Interpretações da Reforma Escolar:

  • Uma interpretação sugere que as escolas impõem uma ideologia dominante para socializar imigrantes e a “gentalha” da classe baixa em uma força de trabalho disciplinada.
  • Outra interpretação argumenta que as escolas incorporam estudantes em um conjunto de normas e valores que já refletem a cultura de massa, sendo a aceitação o mínimo para evitar a alienação.

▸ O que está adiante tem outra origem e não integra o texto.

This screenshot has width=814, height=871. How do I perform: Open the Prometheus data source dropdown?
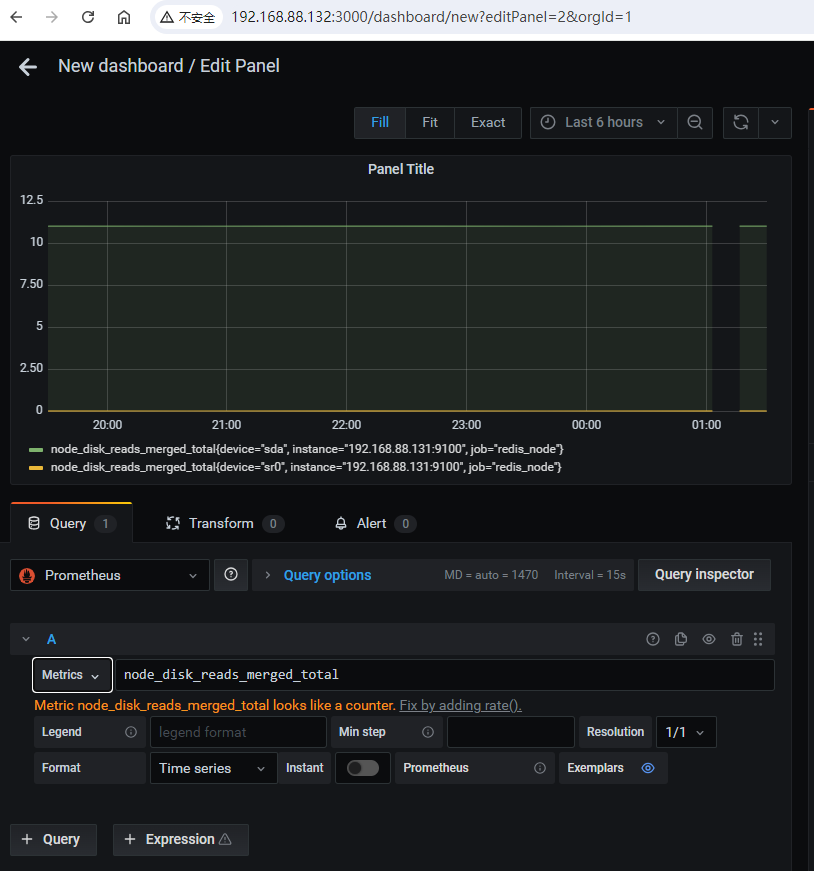[x=110, y=575]
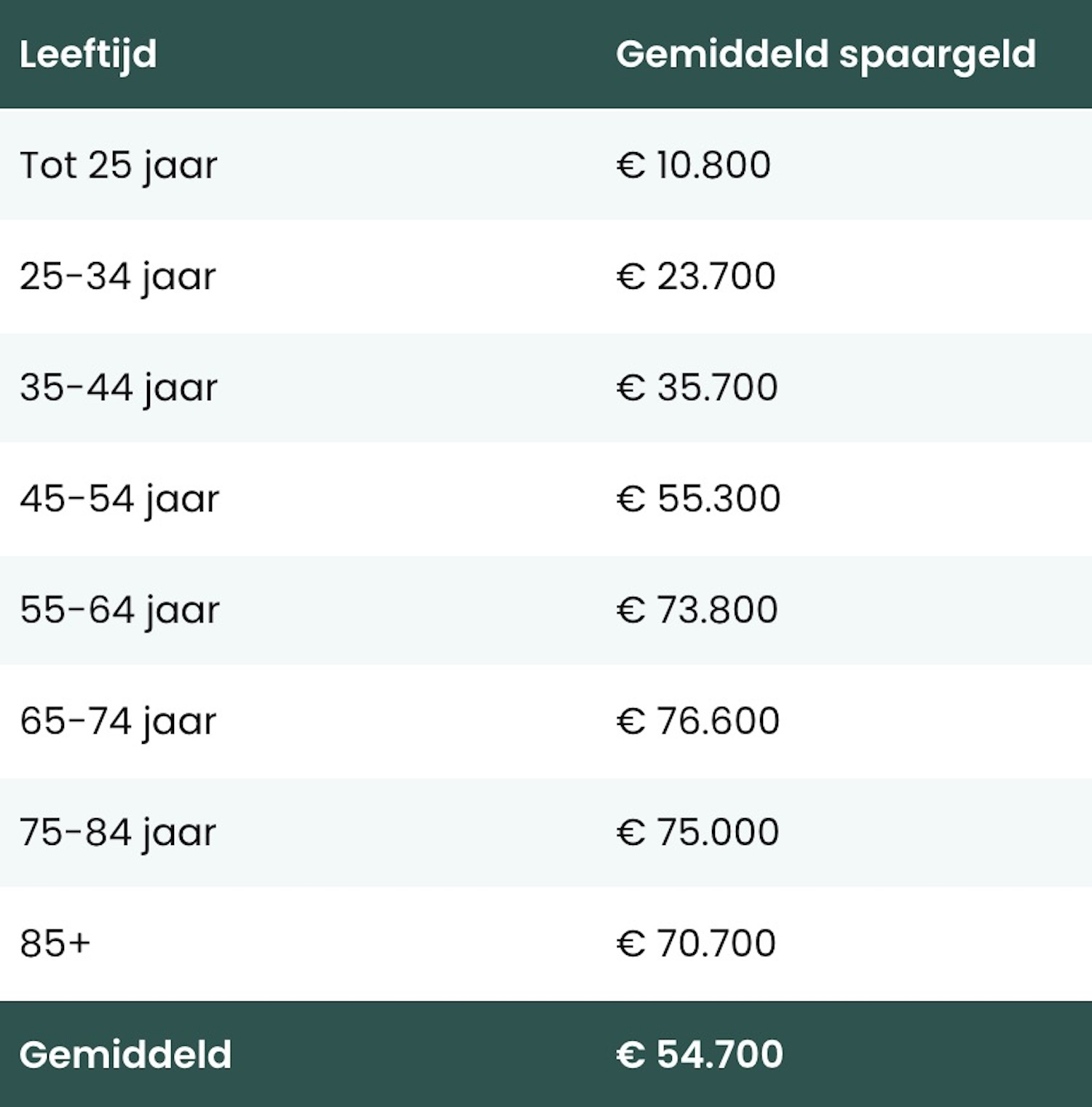The width and height of the screenshot is (1092, 1107).
Task: Click the € 35.700 savings value
Action: click(697, 387)
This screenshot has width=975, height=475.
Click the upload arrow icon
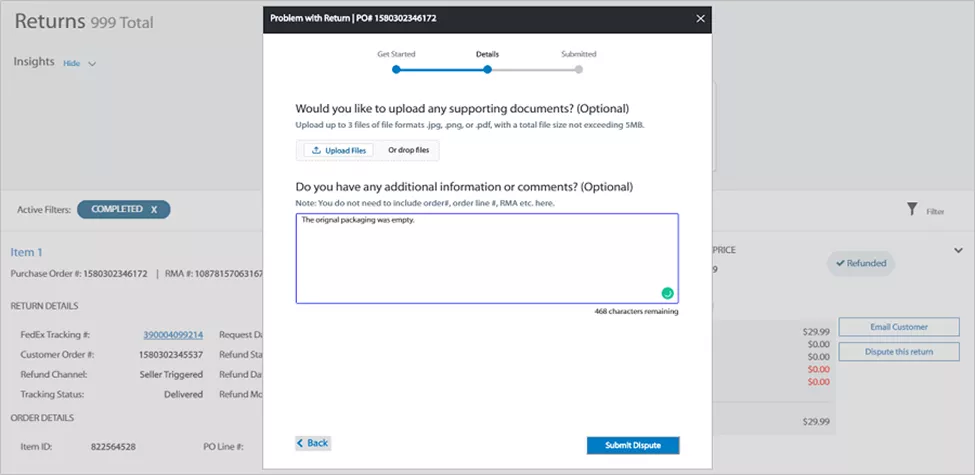coord(317,150)
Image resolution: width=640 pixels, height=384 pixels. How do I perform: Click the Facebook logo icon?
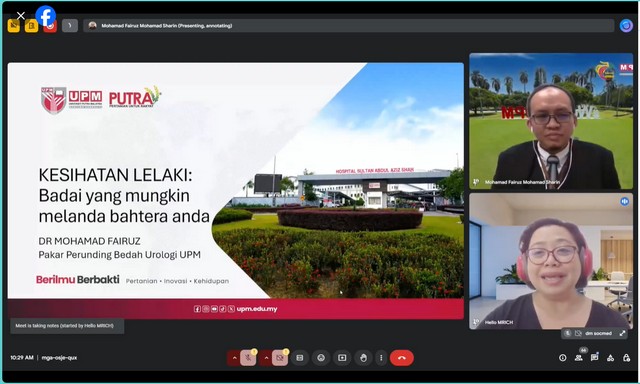(46, 16)
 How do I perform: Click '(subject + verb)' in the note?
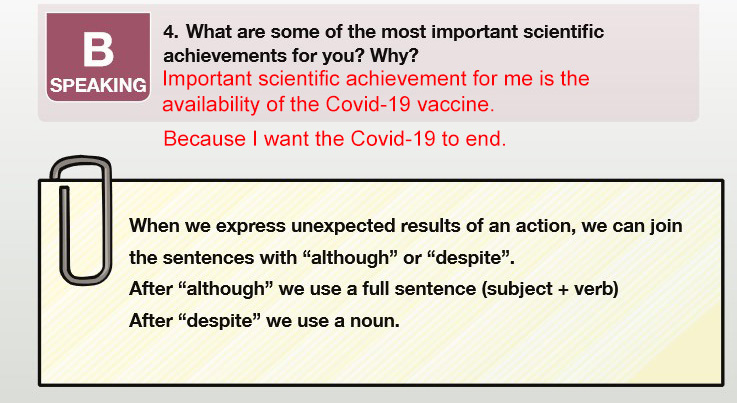coord(550,289)
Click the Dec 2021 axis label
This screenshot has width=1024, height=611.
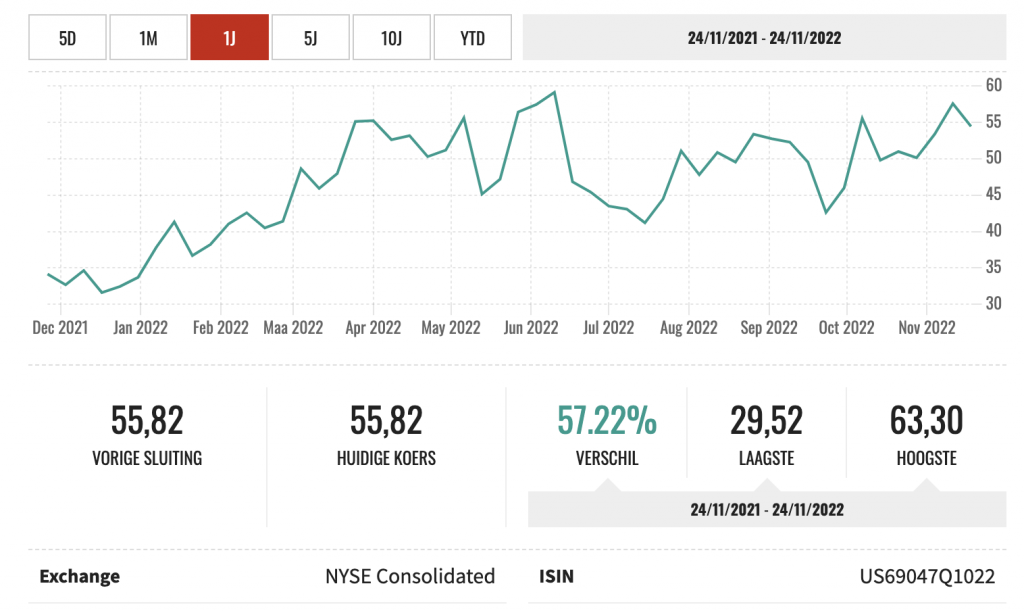click(x=60, y=328)
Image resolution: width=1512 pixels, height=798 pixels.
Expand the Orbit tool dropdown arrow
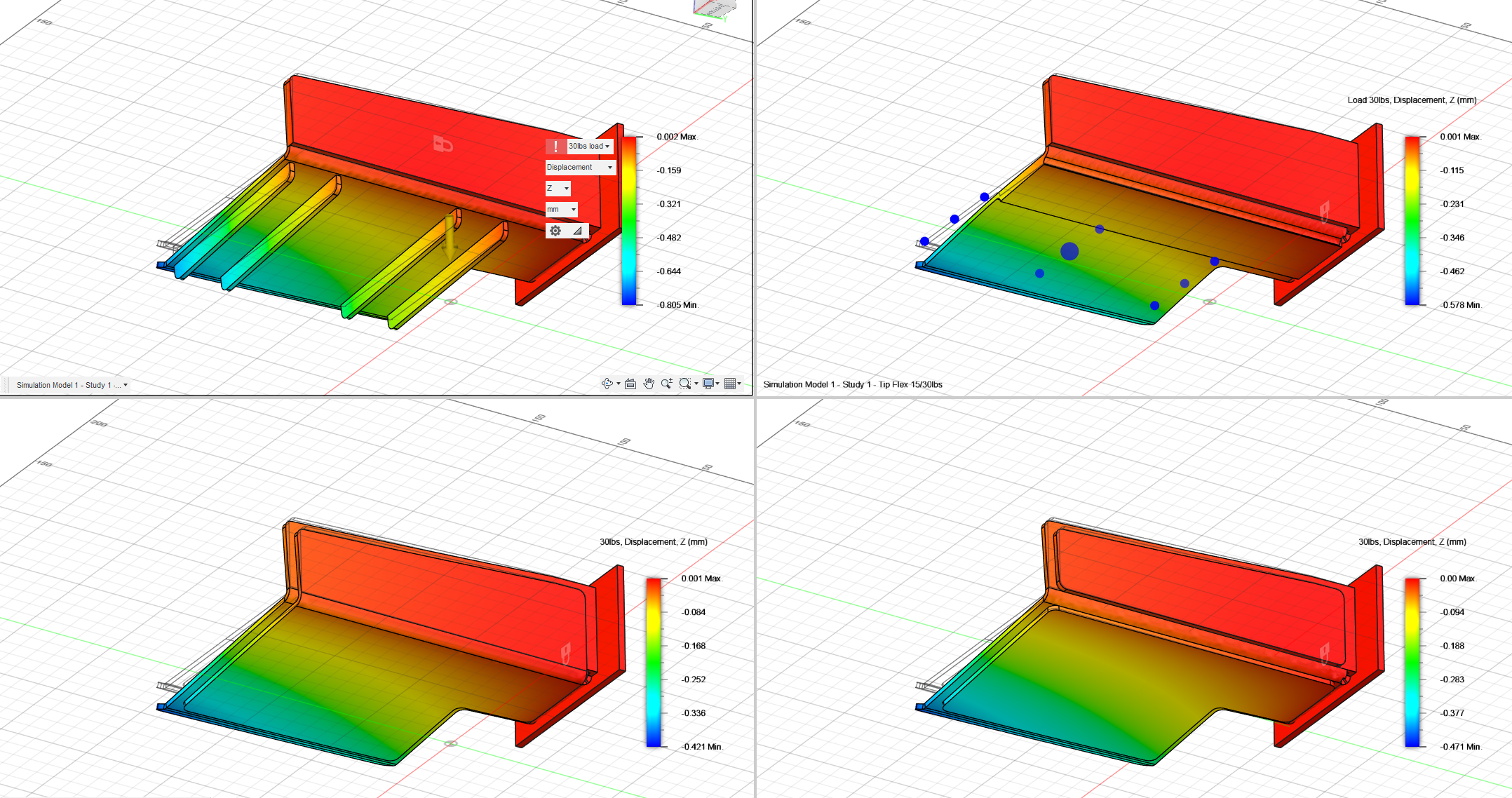(x=619, y=384)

O Estado Capitalista Democrático e a Educação:

  • O estado capitalista democrático tem objetivos educacionais contraditórios:
    • Um papel “reprodutivo”: socializar e treinar a força de trabalho e fazer as desigualdades do capitalismo parecerem naturais, impondo uma representação ideológica da cultura empresarial dominante.
    • Um papel “democratizante”: incutir ideais democráticos e responder às demandas por acesso igualitário a bens e serviços.
  • A educação americana é o produto de forças reprodutivas (tentativas da classe dominante de impor sua visão) e forças democratizantes (tentativas de grupos subordinados de moldar as escolas para o desenvolvimento de suas culturas).
  • As escolas públicas são um alvo principal do conflito social entre o capital e o trabalho e os movimentos sociais que buscam maior igualdade.

Cultura e Ideologia:

  • Cultura é a “totalidade de padrões de comportamento socialmente transmitidos, artes, crenças, instituições e todos os outros produtos do trabalho e pensamento humano característicos de uma comunidade ou população”.
  • Ideologia é uma versão ahistórica da cultura da classe dominante. É a concepção do grupo dominante sobre o que o grupo subordinado deve aspirar. A aceitação da ideologia dominante implica a separação da cultura de grupo anterior, mas em uma democracia, a participação política individual permite influenciar a mudança cultural.
  • A resistência, em contraste com a “saída” apolítica, é o conflito com a escola por parte de estudantes que entendem a visão da escola como uma barreira ao desenvolvimento cultural de seu grupo. O sucesso escolar para estudantes marginalizados significa inclusão, incorporação e expansão da cultura de massa.